Pero, de pronto, comenzamos a dudar. Empezamos a sentir que todo eso es mentira. Que tal vez no somos tan así. Que quizás, incluso, somos de otra manera. Estos días están haciendo añicos nuestra imagen. El espejo cruje y se derrumba. La realidad nos dice que hay más complicidades que heroísmo, que hay más oportunismo que moral y luces, que del “Gloria al bravo pueblo” queda poco, que las mafias mandan más que la ley, que el billete seduce, soborna o domina la virtud y el honor, que la patria en el fondo puede ser tan sólo un gran negocio.
Toma al azar cualquier caso. Ahí está Globovisión, por ejemplo. ¿Alguien recuerda las promesas éticas de Zuloaga? ¿Dónde fueron sus predicamentos, su compromiso con la noticia, con la información, con la verdad? ¿Qué pasó con la convocatoria a la ciudadanía a pagar la deuda que le impuso el Gobierno al canal? Todo de pronto se evaporó. Por supuesto que Globovisión tenía errores, sesgos, programas pésimos… pero era el único espacio televisivo para la diversidad, para la crítica y la protesta. Eso fue lo que se vendió, lo que se le entregó al poder. La vocación totalitaria del Gobierno, la implementación de una nueva tiranía mediática, también tiene sus cómplices. El autoritarismo en Venezuela se legitima con dólares.
Otro ejemplo peculiar es el caso del teniente Andrade. Es insólito y vergonzoso cómo el Gobierno se ha empeñado en invisibilizarlo. Simplemente no existe. Como otra cantidad de escándalos de corrupción, Andrade no forma parte de lo real. De eso no se habla. Pero el Country Club, ese emblema de la godarria, de la exclusividad, de la supuesta riqueza moralmente genuina del país, hace exactamente lo mismo. Lo aceptaron y lo invisibilizan. Hay un punto donde la corrupción diluye las ideologías y ya no importa que el dólar negro sea en verdad un dólar rojo. Es ahí donde todas las palabras se vuelven cáscaras. Donde se caen los disfraces. Donde los revolucionarios y contrarrevolucionarios son socios. Compinches.
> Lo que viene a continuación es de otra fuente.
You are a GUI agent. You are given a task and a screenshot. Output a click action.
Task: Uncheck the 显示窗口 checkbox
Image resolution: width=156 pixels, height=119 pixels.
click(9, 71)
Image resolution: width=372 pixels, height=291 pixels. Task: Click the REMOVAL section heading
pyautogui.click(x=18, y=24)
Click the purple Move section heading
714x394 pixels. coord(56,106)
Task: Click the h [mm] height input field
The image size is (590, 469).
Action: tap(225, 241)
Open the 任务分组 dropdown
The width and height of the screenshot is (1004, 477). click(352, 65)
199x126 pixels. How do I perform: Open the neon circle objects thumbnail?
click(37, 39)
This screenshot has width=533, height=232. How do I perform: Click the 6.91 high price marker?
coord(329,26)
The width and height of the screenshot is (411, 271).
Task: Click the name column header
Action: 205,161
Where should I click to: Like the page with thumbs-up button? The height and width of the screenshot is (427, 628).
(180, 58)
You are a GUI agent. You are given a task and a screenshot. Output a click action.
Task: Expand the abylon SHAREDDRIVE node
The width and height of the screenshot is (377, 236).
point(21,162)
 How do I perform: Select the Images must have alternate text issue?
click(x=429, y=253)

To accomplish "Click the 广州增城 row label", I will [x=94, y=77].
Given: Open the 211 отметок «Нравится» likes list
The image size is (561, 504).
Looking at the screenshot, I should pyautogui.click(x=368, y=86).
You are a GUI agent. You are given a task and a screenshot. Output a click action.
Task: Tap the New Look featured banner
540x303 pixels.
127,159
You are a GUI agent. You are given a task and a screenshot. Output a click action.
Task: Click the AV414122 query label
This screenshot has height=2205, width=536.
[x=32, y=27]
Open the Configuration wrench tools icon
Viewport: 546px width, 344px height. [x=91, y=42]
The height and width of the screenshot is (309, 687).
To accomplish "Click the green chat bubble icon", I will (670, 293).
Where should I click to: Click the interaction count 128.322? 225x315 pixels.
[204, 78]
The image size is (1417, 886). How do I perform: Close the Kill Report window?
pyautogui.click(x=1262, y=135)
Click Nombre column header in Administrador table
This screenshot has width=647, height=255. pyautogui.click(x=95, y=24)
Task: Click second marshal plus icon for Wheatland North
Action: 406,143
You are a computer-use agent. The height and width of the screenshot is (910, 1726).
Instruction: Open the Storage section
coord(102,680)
La quinta república se está convirtiendo en una gigantesca escuela de la complicidad y del saqueo. El Gobierno se dedica a convertir la burocracia en un altar cada vez más rimbombante y ridículo, mientras mantiene intactas las estructuras que permiten que el control de cambio sea una de las fuentes principales de riqueza del país. La corrupción mueve la economía. Después de década y media, no hay hombres nuevos sino nuevos ricos. El poder vive para ocultar sus ilícitos mientras los ciudadanos hacemos filas y chistes. Todos nos preguntamos dónde están los reales. Los maduristas de hoy son los escuálidos del mañana. Tal vez sólo esperamos que llegue alguien a prometernos freír sus cabezas en aceite. La cola sigue. Sólo cuatro rollos por persona.